The forthcoming funeral to recently departed tailor to the stars Dougie Hayward should be a lively affair. A service for Hayward, who counted the likes of Michael Caine and Roger Moore as clients, is being held at Mayfair's Church of the Immaculate Conception on May 15. His daughter Polly says she's planning a traditional send-off.
"I'd like to have a proper old East End knees-up after the service," she says. "You know, with pork pies and jellied eels, the whole lot."
What with all the stellar names likely to attend, fashion photographer (and chum of Hayward) Terry O'Neill isn't so sure about the idea.
"I don't think so," he says. "I mean, I can't imagine Ralph Lauren doing 'Roll out the Barrel', can you?"
As Boris canters to power, not everyone is celebrating
Boris Johnson rarely misses an opportunity to get down with the kids, but there's one group of young scallywags he may want to give a wide berth.
The newly elected Mayor of London was on the receiving end of a particularly aggressive tongue lashing yesterday from edgy British punk outfit the Foals.
The band, who are often compared to the Artic Monkeys, posted an attack on Johnson on networking website MySpace, which appeared to have been penned by keyboard player Edwin Congreave.
"We're flying back to London from New York," he wrote. "The jet lag is one thing, but the fear that we'll be flying into a city that isn't so much a newly fascist city-state than one big gilded joke of a newspaper column made rotten flesh [is another].
"Boris "Picaninny" Johnson, we salute you – sort of like we'd salute any smug, self-satisfied old Etonian holding a statute-book to our heads. At least when California elected a clown as governor they elected one who'd made his name as a muscle-man. Boris appears to have been elected simply because he has blond hair."
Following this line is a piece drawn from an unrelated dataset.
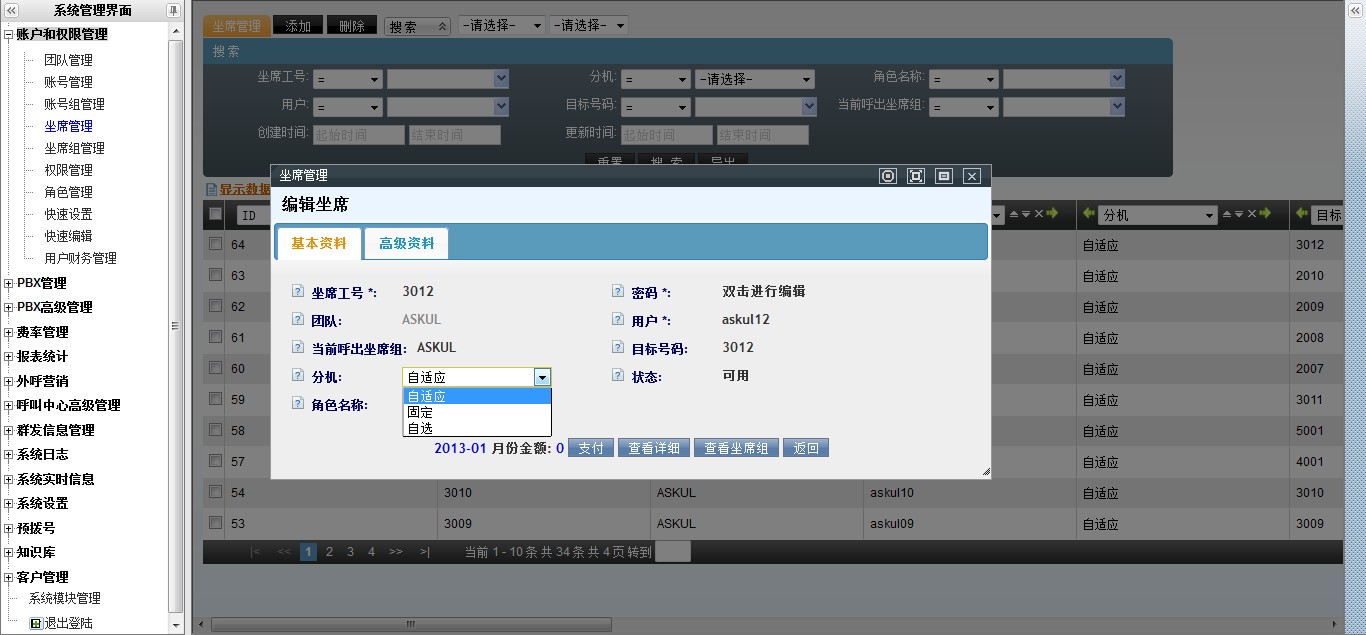Click the help icon beside 坐席工号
No one from Boris's new team at City Hall was around to reach for their zeitgeist tapes and return fire last night.
It's worth noting, however, that despite trashing the Mayor for being "old Etonian", Congreave failed to also berate him for attending the similarly prestigious University of Oxford. That could well be because he went there too.
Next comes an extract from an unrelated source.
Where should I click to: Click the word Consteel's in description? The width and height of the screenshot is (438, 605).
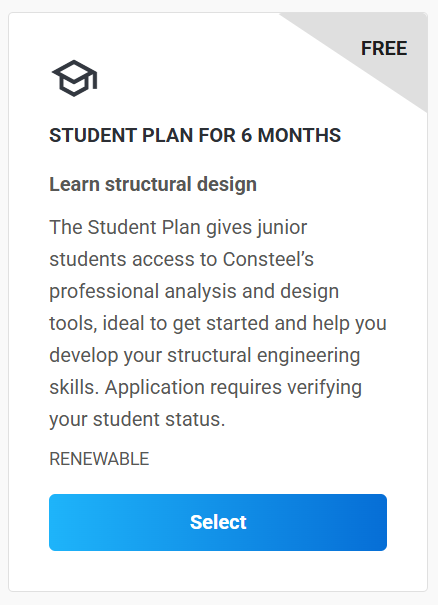click(x=268, y=259)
Stretton lets her husband come along for the ride
Amanda Stretton will be making a touching bit of history at this year's Le Mans.
The comely television presenter, left, will be entering as one half of the first known husband and wife team in the 24-hour race in June, where she'll be partnering her hubby Bob Berridge.
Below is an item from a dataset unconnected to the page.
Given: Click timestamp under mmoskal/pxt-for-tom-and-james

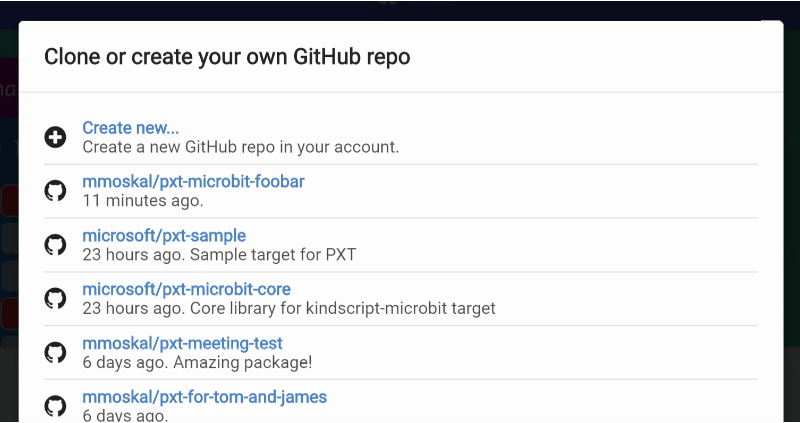Looking at the screenshot, I should (x=125, y=415).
It will also be the first time a British woman has competed in the LMP1 class, which is the glittering event's top category.
"I suspect there might be one or two arguments between us during the race, as neither one of us likes being told what to do," she tells me.
"But Bob's actually got much more experience than me, so I think I'm just going to have to bite my tongue."
Stretton was due to take part in the race back in 2004, but was forced to withdraw after accidentally becoming pregnant. To avoid a repeat occurrence this time, she ordered poor old Bob down the local clinic for a vasectomy.
Danny: Bloom's acting is dire
For years, Danny Dyer has been a favourite actor of Sir Harold Pinter. He's fast becoming one of Pandora's too. The cockney star, who has appeared in three of Pinter's recent productions, has decided to give squeaky heart-throb Orlando Bloom the verbal equivalent of a Chelsea smile.
"He's the opposite of me. He's got no edge to him, he's well media-trained and, basically, he's boring," says Dyer.
"Plus, he can't act. And to me, that's quite an important thing for an actor.
"I get a bit bitter, to be honest. I'm still living in the ghetto in East London and he's earning three million quid a film. He got lucky."
Dyer's got form for this sort of chat. A couple of months ago he (harshly) attributed the success of another young British star, James McAvoy, to his "floppy" hairdo.
Nearly all of the deposed media baron Conrad Black's newspapers are now under new ownership, but he does retain one jewel from his once-mighty empire.
Black still owns a stake in the Catholic Herald, alongside Italian smoothie Sir Rocco Forte.
"Funnily enough, I owned 75 per cent and he had 25 per cent and I gave him 25 per cent more because I thought he'd know more about running a newspaper than me," says Rocco. "Then everything happened and I've been stuck with it, but actually I've increased it in circulation."
Although his business partner is currently serving time in a Florida clink, Forte claims he's happy with the unusual set-up.
"No, I'm not thinking of buying him out," he adds. "Though I haven't exactly had the chance to discuss it with him."